Ein Thema, das auch Frank-Michael Wohlhaupter beschäftigt, über die Vertriebsfragen hinaus. Die Wohlhaupter GmbH gehört seit 2016 mehrheitlich zur amerikanischen Allied Machine & Engineering Corp. Frank-Michael Wohlhaupter ist ein Großneffe des Gründers und nach wie vor Geschäftsführender Gesellschafter. Der digitale Austausch gehört innerhalb der internationalen Gruppe zum Alltag. Neben der Muttergesellschaft in den USA gibt es ein Schwesterunternehmen in Großbritannien. Vor Corona gab es regelmäßig Präsenztermine, seither nicht mehr, der Turnus für die Treffen blieb. Auch er sagt: „Es wird nach Corona nicht mehr alles werden wie früher, mit Präsenzveranstaltungen und Besuchen. Die Methoden werden sich mischen. Jedes Unternehmen muss für sich selbst herausfinden, wo und wie der gute Mix funktioniert.“

Einige Wochen nach den Vertriebsschulungen trainierte Jochen Schmidt auch mit Produktmanagern, Team- und Abteilungsleitern und anderen, die regelmäßig mit Teams arbeiten.
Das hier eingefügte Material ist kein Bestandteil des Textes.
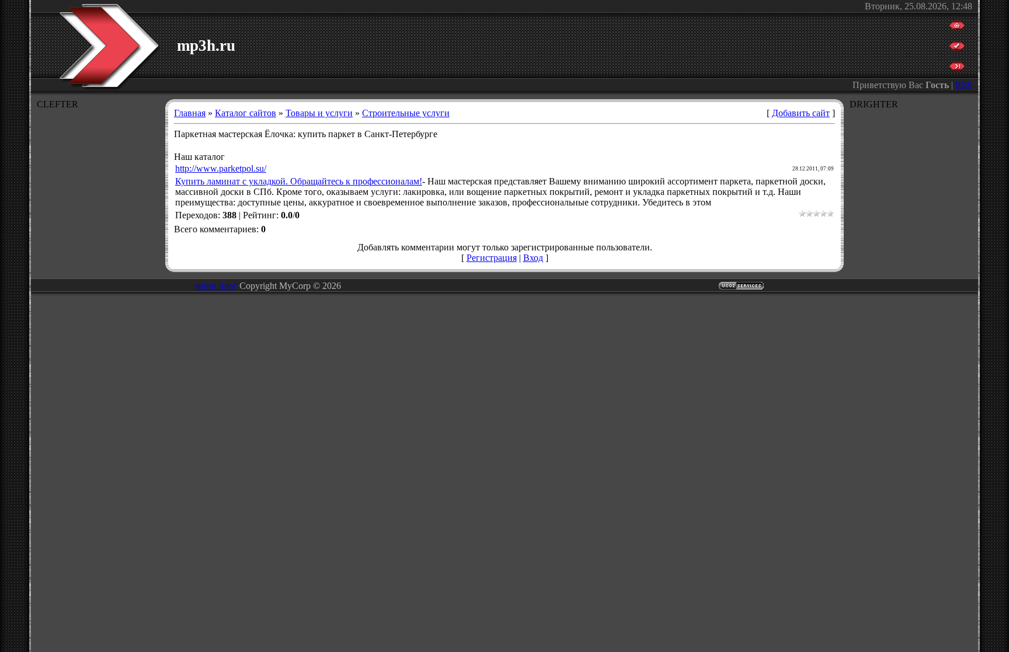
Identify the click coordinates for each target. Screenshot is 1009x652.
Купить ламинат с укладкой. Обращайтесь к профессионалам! (298, 181)
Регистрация (492, 258)
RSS (963, 85)
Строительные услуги (406, 113)
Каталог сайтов (245, 113)
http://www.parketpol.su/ (220, 168)
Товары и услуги (319, 113)
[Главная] (957, 27)
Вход (533, 258)
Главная (190, 113)
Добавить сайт (801, 113)
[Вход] (957, 68)
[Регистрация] (957, 48)
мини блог (216, 286)
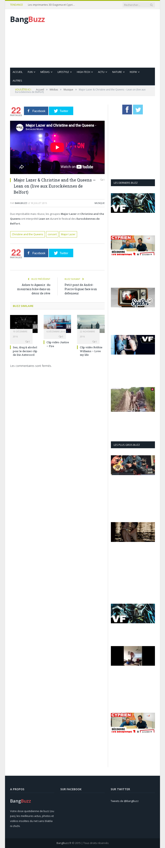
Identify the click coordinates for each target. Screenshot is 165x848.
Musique (100, 203)
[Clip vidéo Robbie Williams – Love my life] (91, 324)
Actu (101, 72)
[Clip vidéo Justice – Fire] (57, 324)
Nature (117, 72)
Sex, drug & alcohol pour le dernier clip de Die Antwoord (25, 350)
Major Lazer (68, 234)
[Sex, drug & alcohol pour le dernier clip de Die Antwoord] (24, 324)
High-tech (83, 72)
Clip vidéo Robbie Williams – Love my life (91, 350)
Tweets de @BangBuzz (125, 801)
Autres (17, 80)
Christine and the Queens (27, 234)
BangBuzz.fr (64, 843)
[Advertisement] (112, 38)
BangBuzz (21, 203)
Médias (45, 72)
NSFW (133, 72)
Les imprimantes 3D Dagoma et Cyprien (52, 4)
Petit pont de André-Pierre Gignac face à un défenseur (81, 289)
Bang (27, 19)
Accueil (18, 72)
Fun (30, 72)
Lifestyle (63, 72)
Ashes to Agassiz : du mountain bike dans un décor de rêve (33, 289)
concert (52, 234)
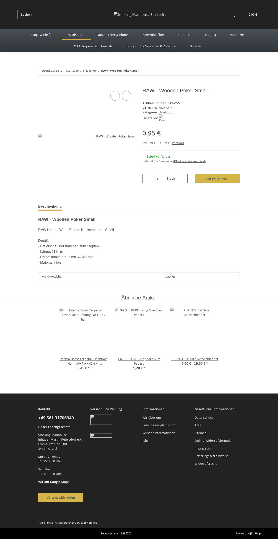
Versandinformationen (158, 433)
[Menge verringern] (147, 178)
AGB (198, 425)
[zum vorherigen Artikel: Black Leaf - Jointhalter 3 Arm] (225, 70)
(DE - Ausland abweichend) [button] (189, 161)
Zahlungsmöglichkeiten (159, 425)
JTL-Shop (255, 533)
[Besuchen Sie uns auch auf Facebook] (42, 513)
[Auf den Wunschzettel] (126, 96)
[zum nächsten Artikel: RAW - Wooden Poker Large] (235, 70)
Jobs (145, 440)
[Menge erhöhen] (182, 178)
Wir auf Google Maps (53, 482)
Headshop (166, 112)
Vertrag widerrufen (61, 497)
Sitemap (201, 433)
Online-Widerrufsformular (214, 440)
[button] (225, 14)
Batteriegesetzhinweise (211, 456)
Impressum (203, 448)
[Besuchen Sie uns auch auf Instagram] (53, 513)
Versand (178, 143)
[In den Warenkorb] (41, 85)
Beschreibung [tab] (50, 206)
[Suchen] (54, 14)
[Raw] (163, 118)
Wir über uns (152, 417)
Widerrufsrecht (206, 463)
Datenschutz (204, 417)
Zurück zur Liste (52, 71)
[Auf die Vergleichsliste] (115, 96)
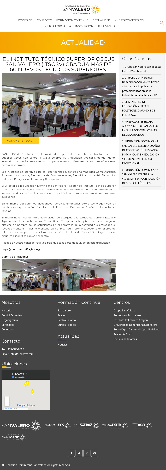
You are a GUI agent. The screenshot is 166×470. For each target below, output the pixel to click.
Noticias (63, 344)
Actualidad (101, 20)
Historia (7, 310)
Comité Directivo (12, 315)
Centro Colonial (67, 320)
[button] (30, 274)
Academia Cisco (123, 334)
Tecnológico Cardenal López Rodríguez (137, 329)
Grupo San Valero (124, 310)
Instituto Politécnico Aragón (131, 320)
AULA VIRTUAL (107, 26)
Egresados (8, 325)
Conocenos (8, 329)
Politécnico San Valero (127, 315)
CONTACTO (44, 20)
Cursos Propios (67, 325)
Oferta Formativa (57, 26)
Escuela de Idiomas (125, 339)
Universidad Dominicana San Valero (135, 325)
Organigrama (10, 320)
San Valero (64, 310)
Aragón (62, 315)
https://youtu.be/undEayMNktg (21, 249)
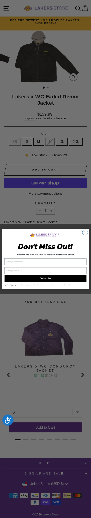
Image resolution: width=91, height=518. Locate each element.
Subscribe (45, 278)
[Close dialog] (85, 232)
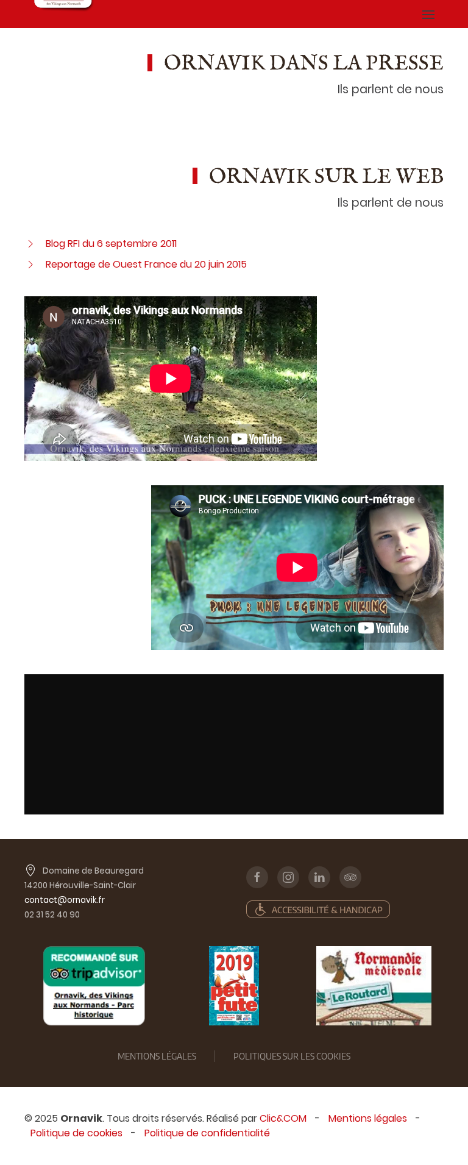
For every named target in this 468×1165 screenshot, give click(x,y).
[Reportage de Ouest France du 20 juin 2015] (30, 264)
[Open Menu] (428, 14)
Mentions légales (367, 1118)
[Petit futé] (234, 985)
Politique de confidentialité (207, 1133)
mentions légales (157, 1056)
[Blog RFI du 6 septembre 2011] (30, 244)
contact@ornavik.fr (64, 900)
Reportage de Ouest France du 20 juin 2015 (146, 264)
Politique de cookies (76, 1133)
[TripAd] (94, 985)
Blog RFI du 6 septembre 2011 (111, 244)
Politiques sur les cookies (291, 1056)
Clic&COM (283, 1118)
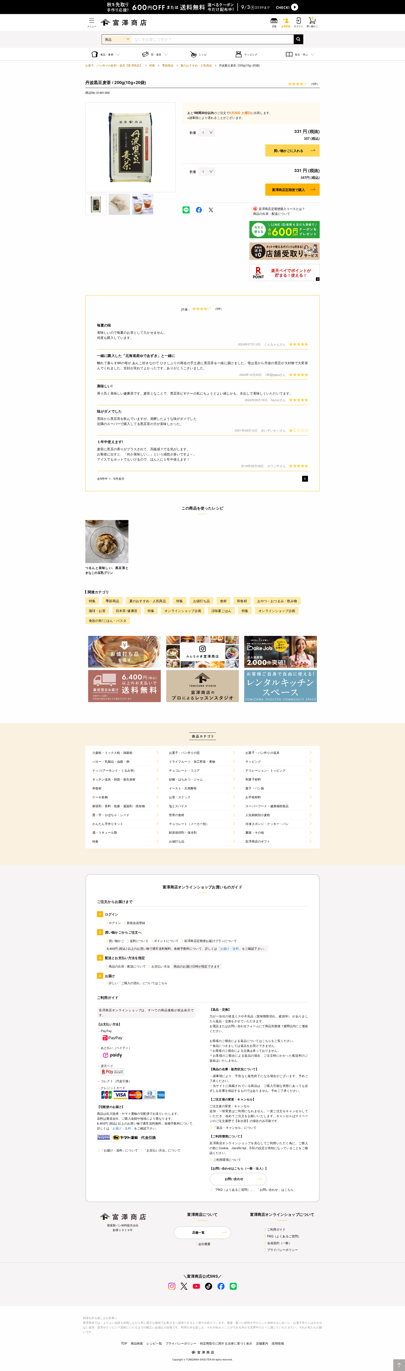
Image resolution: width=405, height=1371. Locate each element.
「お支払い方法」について (161, 1150)
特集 (152, 65)
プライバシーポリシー (282, 1249)
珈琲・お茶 (97, 610)
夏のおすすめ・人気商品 (196, 65)
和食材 (242, 600)
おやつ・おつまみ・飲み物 (277, 600)
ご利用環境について (227, 1159)
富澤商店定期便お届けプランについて (210, 940)
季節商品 (168, 65)
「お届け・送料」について (119, 1150)
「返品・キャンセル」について (234, 1127)
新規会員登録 (136, 922)
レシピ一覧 (154, 1343)
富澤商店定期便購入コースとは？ (279, 208)
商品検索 (137, 1343)
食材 (223, 600)
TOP (124, 1343)
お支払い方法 (160, 966)
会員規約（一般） (279, 1243)
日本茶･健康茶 (126, 610)
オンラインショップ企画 (183, 610)
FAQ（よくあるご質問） (284, 1236)
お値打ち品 (201, 600)
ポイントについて (166, 940)
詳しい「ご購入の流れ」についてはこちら (138, 983)
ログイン (115, 922)
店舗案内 (262, 1343)
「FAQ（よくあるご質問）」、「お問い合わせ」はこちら (253, 1189)
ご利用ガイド (276, 1229)
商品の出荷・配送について (271, 213)
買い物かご (116, 940)
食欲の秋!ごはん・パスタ (107, 620)
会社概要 (204, 1244)
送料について (139, 940)
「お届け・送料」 (229, 948)
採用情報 (278, 1343)
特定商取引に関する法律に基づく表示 (226, 1343)
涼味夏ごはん (221, 610)
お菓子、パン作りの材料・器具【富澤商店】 (113, 65)
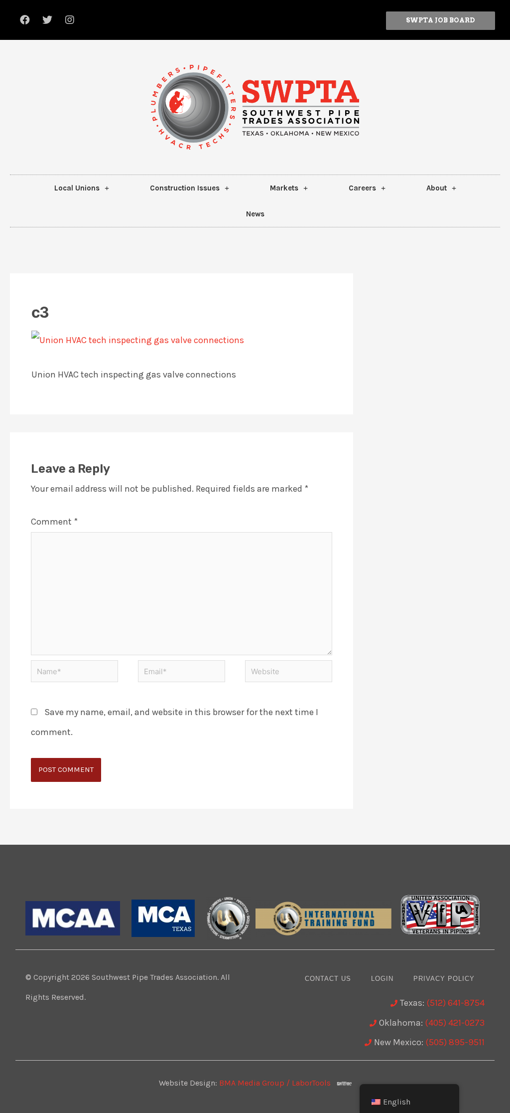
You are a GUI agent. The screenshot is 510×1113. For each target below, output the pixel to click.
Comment (54, 521)
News (255, 213)
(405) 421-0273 (455, 1022)
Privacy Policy (444, 978)
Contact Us (328, 978)
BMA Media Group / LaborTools (278, 1083)
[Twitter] (47, 20)
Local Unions (77, 188)
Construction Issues (185, 188)
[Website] (288, 672)
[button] (440, 20)
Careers (362, 188)
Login (382, 978)
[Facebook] (25, 20)
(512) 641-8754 (455, 1002)
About (436, 188)
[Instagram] (70, 20)
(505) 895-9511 (455, 1042)
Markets (284, 188)
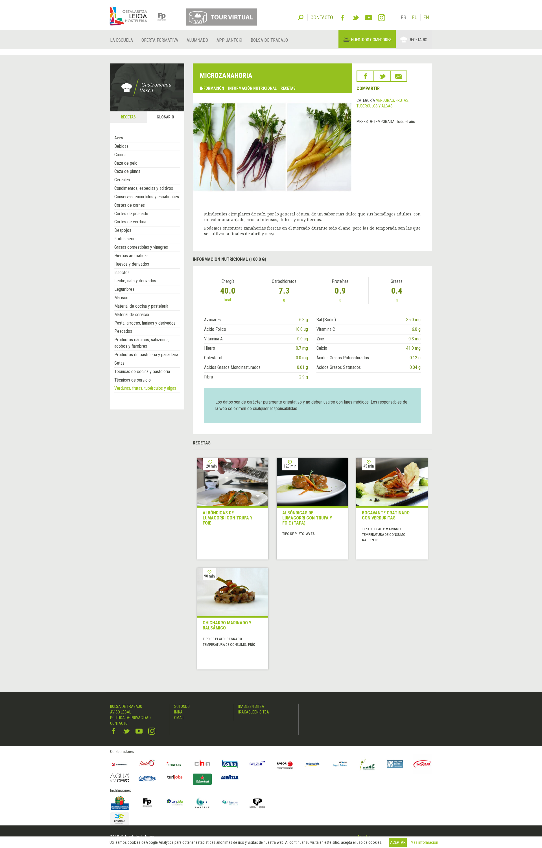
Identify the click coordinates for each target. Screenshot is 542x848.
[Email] (398, 76)
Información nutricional (252, 88)
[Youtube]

Frank-Michael Wohlhaupter zieht eine positive Bilanz: „Die Wissensstände waren sehr unterschiedlich. Darum war es für die einen vor allem Auffrischung und Professionalisierung, für andere war viel Neues dabei.“ Mit dem Trainer sei es gelungen, einen guten Standard festzulegen, „einen Knigge für Online-Meetings“. Und: Ein externer Experte sei immer hilfreich, wenn es darum gehe, dass man was ändern muss.